Ich arbeite sehr gerne und sehr viel. Das ist auch Teil unseres 
Erfolges.

Am langen Holztisch gibt es erst einmal einen Espresso. Dann werden morgens um 6 Uhr E-Mails gecheckt, von Lieferanten aus Asien und Händlern aus Kanada. Längst performt g-lab international. Hinter dem Erfolg des Labels steckt ein kleines, familiäres Team: Designerin Svenja kennt Gericke seit 18 Jahren, Marketingleitung Barbara seit dem Studium. Freunde gehören zu den Investoren des Labels. „Ich arbeite sehr gerne und sehr viel. Das ist auch Teil unseres Erfolges“, sagt Björn Gericke. Gegründet hat er ohne finanzielle Spritze des Vaters, ohne Venture Capital oder Strategen im Hintergrund. „Wir hatten Höhen und Tiefen“, gibt der Unternehmer zu. 2010 startete g-lab mit sechs Jacken, in jeweils einer Farbe und einem Material.
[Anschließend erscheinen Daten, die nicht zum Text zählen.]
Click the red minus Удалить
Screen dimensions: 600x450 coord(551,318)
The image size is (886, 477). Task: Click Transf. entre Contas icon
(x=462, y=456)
Nicht der Heimatmarkt wuchs am schnellsten, sondern ausgerechnet Kanada. Um dann aus dem Nichts wieder zusammenzubrechen. Die Damenkollektion war anfangs zu maskulin, Branding und Logo zu technisch und hart. „Dann haben wir uns neu erfunden, ohne die eigentlichen Werte infrage zu stellen“, erklärt Gericke. Heute macht g-lab bei den Damen sogar eine Nuance mehr Umsatz als bei den Herren. „Wir haben ein extrem komplexes Produkt, das in der Material- und Produktentwicklung viel aufwendiger ist als eine Jeans oder ein T-Shirt. Wir mussten organisch wachsen“, sagt er. Der Großteil des Umsatzes wird mit der Winterkollektion gemacht. Den hohen Anspruch an Produkt, an Qualität und Funktionalität sicherzustellen, birgt aber tagtäglich Hürden: „Eine internationale Marke aufzubauen, ist on-going! Man darf sich nicht zu schade sein, Dinge zu machen, die nicht ins klassische Arbeitsgebiet gehören“, stellt Gericke heraus. Neue Denkansätze zu schaffen und sich ständig zu hinterfragen, gehöre zu seinem Antrieb. Ihn inspirieren Visionäre, die den Status quo immer wieder infrage stellen. Er definiert sich selbst als Unternehmer mit alten Werten und Visionen für die Zukunft. „In den letzten zehn Jahren hat sich vieles auf links gedreht. Früher wurden Geschäfte mit Handschlag besiegelt. Die Verlässlichkeit des Gegenübers hat sich stark verändert“, beobachtet Gericke. Das Schlimmste für ihn? Wenn Ware aufgrund von Fehlern retourniert würde: „Ich will ein ehrliches Produkt schaffen“, so Gericke: „Wenn ein Kunde Full Price zahlt, soll er auch Full Quality bekommen.“

Ich musste mich freischwimmen.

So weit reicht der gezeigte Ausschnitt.